Hemostatic abnormalities are found frequently in critical limb ischemia and may contribute to pathogenesis or be a marker of disease progression.48-50 The presence of the lupus anticoagulant and elevated markers of platelet activation (beta thromboglobulin levels) have been associated with peripheral atherosclerosis.51, 52 In a study by Gosk-Bierska et al., hemostatic abnormalities were present in diabetic subjects, with greater evidence of thrombin generation than in non-diabetics.53 Clinical studies on patients undergoing peripheral bypass surgery have demonstrated the presence of a definite subset of patients with abnormal coagulation profiles.54 After adjusting for age and sex, von Willebrand Factor (vWF), fibrin, D-dimer and urinary fibrinopeptide A are elevated in patients with critical limb ischemia, and the risk for claudication is significantly raised with unit changes in each factor.55, 56 Enhanced levels of fibrinogen, alpha-1-antitrypsin, thrombin/antithrombin III complex, alpha-2 plasmin inhibitor/plasmin complex, and thrombomodulin were documented in claudicants.57 Compared with healthy control subjects, patients with critical limb ischemia show higher t-PA antigen, PAI-1 antigen, and D-dimer levels both at rest and after exercise. Thrombin formation is enhanced in these patients after submaximal treadmill exercise. Cumulatively, these data suggest that the patients with critical limb ischemia are relatively hypercoagulable. Higher D-dimer levels are associated with poorer functional activity measures,33 however, the significance of such findings is unknown.57, 58

Socio-Economic Effects

Patients with critical limb ischemia have increased functional impairment and increased rates of functional decline compared to those without critical limb ischemia;10 specifically, they have lower physical activity levels, slower walking speed, poorer balance, and poorer walking endurance.10, 59 This functional impairment affects quality of life and may lead to an increased prevalence of depressive symptoms that have been observed in patients with critical limb ischemia.60 Even patients with critical limb ischemia who are asymptomatic have significantly impaired lower extremity function compared with those who do not have PAD.59

The economic burden of critical limb ischemia is considerable.
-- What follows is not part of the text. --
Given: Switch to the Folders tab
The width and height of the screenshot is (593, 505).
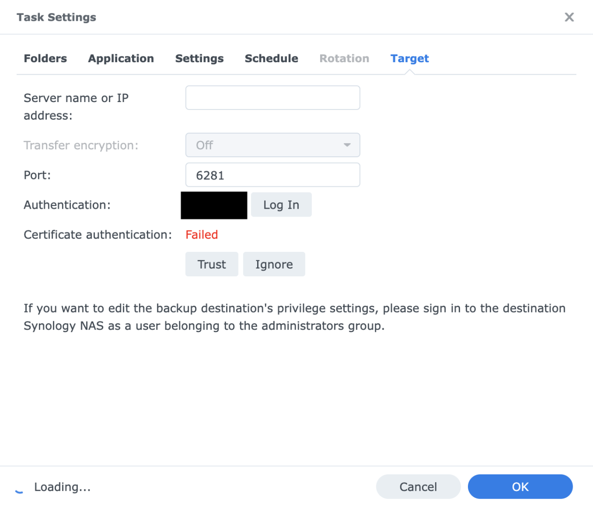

Brahmanandam et al.61 recently reported that patients with critical limb ischemia who underwent revascularization used more health care services after hospital discharge than did patients with noncritical limb ischemia. These services included home health care and transfers to rehabilitation facilities. Independent predictors for increased health care services utilization include older age, female gender, care at a private hospital, longer length of hospitalization, African American race, highest income quartile, and undergoing amputation or debridement.61 The cost of clinical care for patients with critical limb ischemia in 1990 was estimated at $43,000/patient/year.62 The mean cost of inpatient hospital treatment during the first 12 months of follow-up in patients undergoing surgical bypass for critical limb ischemia was estimated at £23,322 sterling, which was approximately one-third higher than patients undergoing angioplasty treatment.63 Others have shown that although there is nearly a two-fold difference in initial cost, the cost-savings of endovascular therapy is not realized over time secondary to subsequent reintervention, particularly in critical limb ischemia patients.64 Finally, the median cost of managing a patient after amputation is estimated at almost twice that of successful limb salvage.65 Thus, critical limb ischemia represents a challenging disease state that is associated with considerable morbidity and mortality and a large financial impact on society.

CONCLUSION

Chronic critical limb ischemia is a significant, often under-recognized facet of atherosclerotic disease that has significant medical and functional consequences. A thorough understanding of the systemic risk factors associated with the disease followed by rapid intervention and interruption of the process is necessary to improve outcomes and prevent limb loss and death.

Conflict of Interest Disclosure: The author has completed and submitted the Methodist DeBakey Cardiovascular Journal Conflict of Interest Statement and none were reported.

Funding/Support: The author has no funding disclosures.